Given instruction:
In the items below, can you replace "GUI agent" with "desktop assistant" and leave everything else unchanged?
═════ Exercise material
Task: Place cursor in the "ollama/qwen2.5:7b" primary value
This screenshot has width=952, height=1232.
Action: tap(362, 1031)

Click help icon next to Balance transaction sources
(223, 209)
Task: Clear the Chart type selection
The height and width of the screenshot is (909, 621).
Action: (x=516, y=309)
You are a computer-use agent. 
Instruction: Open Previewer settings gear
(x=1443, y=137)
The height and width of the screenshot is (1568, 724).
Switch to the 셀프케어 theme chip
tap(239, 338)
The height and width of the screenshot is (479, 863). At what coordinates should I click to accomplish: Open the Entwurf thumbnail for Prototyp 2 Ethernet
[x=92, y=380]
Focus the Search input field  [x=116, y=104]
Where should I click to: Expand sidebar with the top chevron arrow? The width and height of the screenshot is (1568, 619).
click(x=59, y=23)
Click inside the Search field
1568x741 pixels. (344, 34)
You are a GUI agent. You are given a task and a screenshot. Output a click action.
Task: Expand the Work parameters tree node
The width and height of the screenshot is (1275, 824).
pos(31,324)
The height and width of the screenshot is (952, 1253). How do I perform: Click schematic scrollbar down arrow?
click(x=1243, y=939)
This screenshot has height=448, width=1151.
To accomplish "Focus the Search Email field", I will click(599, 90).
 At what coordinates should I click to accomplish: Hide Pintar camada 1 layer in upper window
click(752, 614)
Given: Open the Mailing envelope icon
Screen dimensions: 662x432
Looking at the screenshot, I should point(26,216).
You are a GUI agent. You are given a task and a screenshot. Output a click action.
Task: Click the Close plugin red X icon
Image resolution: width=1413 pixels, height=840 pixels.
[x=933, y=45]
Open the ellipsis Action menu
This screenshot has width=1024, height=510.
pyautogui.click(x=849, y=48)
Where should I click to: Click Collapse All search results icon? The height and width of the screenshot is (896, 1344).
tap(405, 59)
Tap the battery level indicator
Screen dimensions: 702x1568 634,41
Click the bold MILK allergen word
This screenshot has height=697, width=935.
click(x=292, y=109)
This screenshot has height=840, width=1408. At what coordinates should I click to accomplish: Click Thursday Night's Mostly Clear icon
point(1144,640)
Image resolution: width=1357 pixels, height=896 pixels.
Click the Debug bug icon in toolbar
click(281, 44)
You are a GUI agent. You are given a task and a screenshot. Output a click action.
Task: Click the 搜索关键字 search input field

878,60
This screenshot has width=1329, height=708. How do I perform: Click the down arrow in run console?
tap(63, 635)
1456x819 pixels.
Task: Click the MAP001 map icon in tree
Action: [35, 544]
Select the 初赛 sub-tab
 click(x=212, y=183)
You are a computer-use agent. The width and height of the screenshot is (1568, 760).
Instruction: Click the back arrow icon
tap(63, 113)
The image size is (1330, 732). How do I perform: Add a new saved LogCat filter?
══════════
Final answer:
Task: Place cursor in the "ollama/qwen2.5:7b" primary value
This screenshot has width=952, height=1232.
Action: tap(362, 1031)

Click help icon next to Balance transaction sources
(223, 209)
Task: Clear the Chart type selection
The height and width of the screenshot is (909, 621).
Action: (x=516, y=309)
You are a computer-use agent. 
Instruction: Open Previewer settings gear
(x=1443, y=137)
The height and width of the screenshot is (1568, 724).
Switch to the 셀프케어 theme chip
tap(239, 338)
The height and width of the screenshot is (479, 863). At what coordinates should I click to accomplish: Open the Entwurf thumbnail for Prototyp 2 Ethernet
[x=92, y=380]
Focus the Search input field  [x=116, y=104]
Where should I click to: Expand sidebar with the top chevron arrow? The width and height of the screenshot is (1568, 619).
click(x=59, y=23)
Click inside the Search field
1568x741 pixels. (344, 34)
You are a desktop assistant. You are given a task and a screenshot. Output a click action.
Task: Expand the Work parameters tree node
The width and height of the screenshot is (1275, 824).
pos(31,324)
The height and width of the screenshot is (952, 1253). How do I perform: Click schematic scrollbar down arrow?
click(x=1243, y=939)
This screenshot has height=448, width=1151.
To accomplish "Focus the Search Email field", I will click(599, 90).
 At what coordinates should I click to accomplish: Hide Pintar camada 1 layer in upper window
click(752, 614)
Given: Open the Mailing envelope icon
Screen dimensions: 662x432
Looking at the screenshot, I should point(26,216).
You are a desktop assistant. You are given a task and a screenshot. Output a click action.
Task: Click the Close plugin red X icon
Image resolution: width=1413 pixels, height=840 pixels.
[x=933, y=45]
Open the ellipsis Action menu
This screenshot has width=1024, height=510.
pyautogui.click(x=849, y=48)
Where should I click to: Click Collapse All search results icon? The height and width of the screenshot is (896, 1344).
tap(405, 59)
Tap the battery level indicator
Screen dimensions: 702x1568 634,41
Click the bold MILK allergen word
This screenshot has height=697, width=935.
click(x=292, y=109)
This screenshot has height=840, width=1408. At what coordinates should I click to accomplish: Click Thursday Night's Mostly Clear icon
point(1144,640)
Image resolution: width=1357 pixels, height=896 pixels.
Click the Debug bug icon in toolbar
click(281, 44)
You are a desktop assistant. You are given a task and a screenshot. Output a click action.
Task: Click the 搜索关键字 search input field

878,60
This screenshot has width=1329, height=708. How do I perform: Click the down arrow in run console?
tap(63, 635)
1456x819 pixels.
Task: Click the MAP001 map icon in tree
Action: [35, 544]
Select the 初赛 sub-tab
 click(x=212, y=183)
You are a computer-use agent. The width and height of the screenshot is (1568, 760).
Instruction: Click the back arrow icon
tap(63, 113)
The image size is (1330, 732). How do I perform: Add a new saved LogCat filter?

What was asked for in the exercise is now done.